Satterthwaite progressed to her 23rd ODI fifty, finishing unbeaten on 79, but it proved to be in vain as wickets fell continually at the other end. It was Sophie Ecclestone’s two in two balls in the 32nd over that in effect sealed the deal: Katey Martin top-edging to Freya Davies at short fine leg before Brooke Halliday was bowled for a duck, deceived by the left-armer’s flight.
A brilliant piece of fielding from Lauren Winfield-Hill, throwing in from mid-on, wrapped things up in the 47th over as Kasperek was run out for 15 with a direct hit. Amongst the carnage, the off-spinner Charlie Dean finished with one for 53 on her international debut, bowling Jess Kerr with a beauty of a ball that turned to hit the top of her off stump.

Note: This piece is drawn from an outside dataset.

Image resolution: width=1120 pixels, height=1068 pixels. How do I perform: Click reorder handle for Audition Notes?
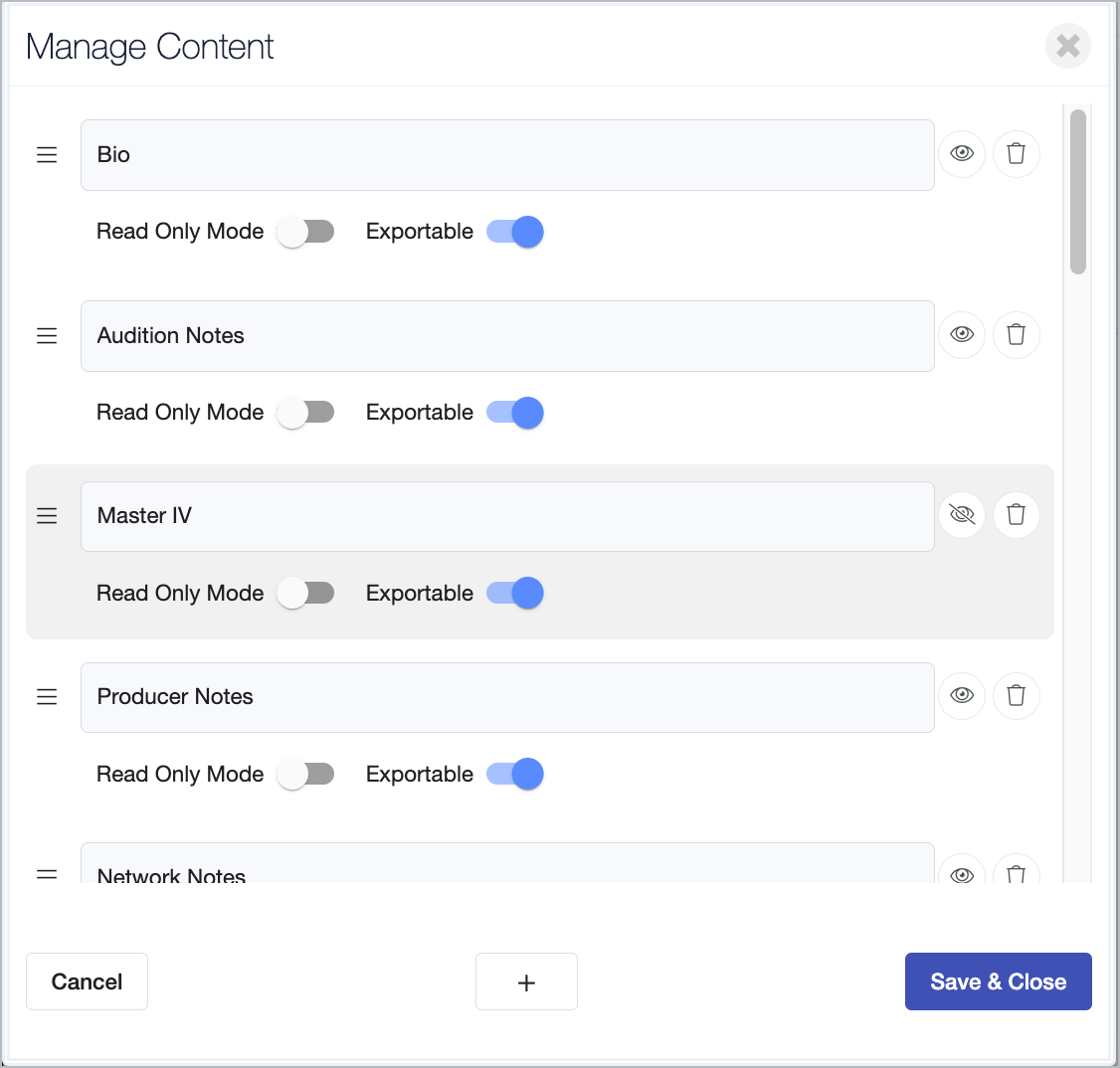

Más temprano, England had got off to a solid enough start with the bat, with openers Winfield-Hill and Tammy Beaumont putting on 43 in the first eight overs, but Winfield-Hill (21 off 24) then snicked Hannah Rowe’s second ball of the day down the leg side and was caught behind. Beaumont (44 off 75) survived an early scare, put down by a diving Green at first slip when still in single figures, and went on to share a 65-run partnership with Knight, lofting Kasperek over long-off in a move that appeared to signal intent.
It was not to be: in the very next over, the 24th, she was sent packing by Devine, with a little help from DRS. Rapped on the pad but given not out, Devine rightly sent the decision upstairs and Beaumont had to go.
Lea Tahuhu, returning to international action for the first time since undergoing three surgeries to remove a pre-cancerous mole on her right foot, then inspired a mid-innings collapse, rattling the stumps of both Sciver and Amy Jones She finished with figures of two for 32 at an impressive economy of just a touch above three, as England lost four wickets for 31 carreras.
But an appeal to DRS by Brunt on 12* prevented Tahuhu from celebrating a third scalp – Ultra Edge showing Brunt, adjudged lbw, had got bat on ball – and she readily capitalised on the reprieve. While Kerr (three for 42) struck twice in the closing overs, yorking Brunt before seeing off the debutant Dean lbw, a strong last 10 proved enough to see England home.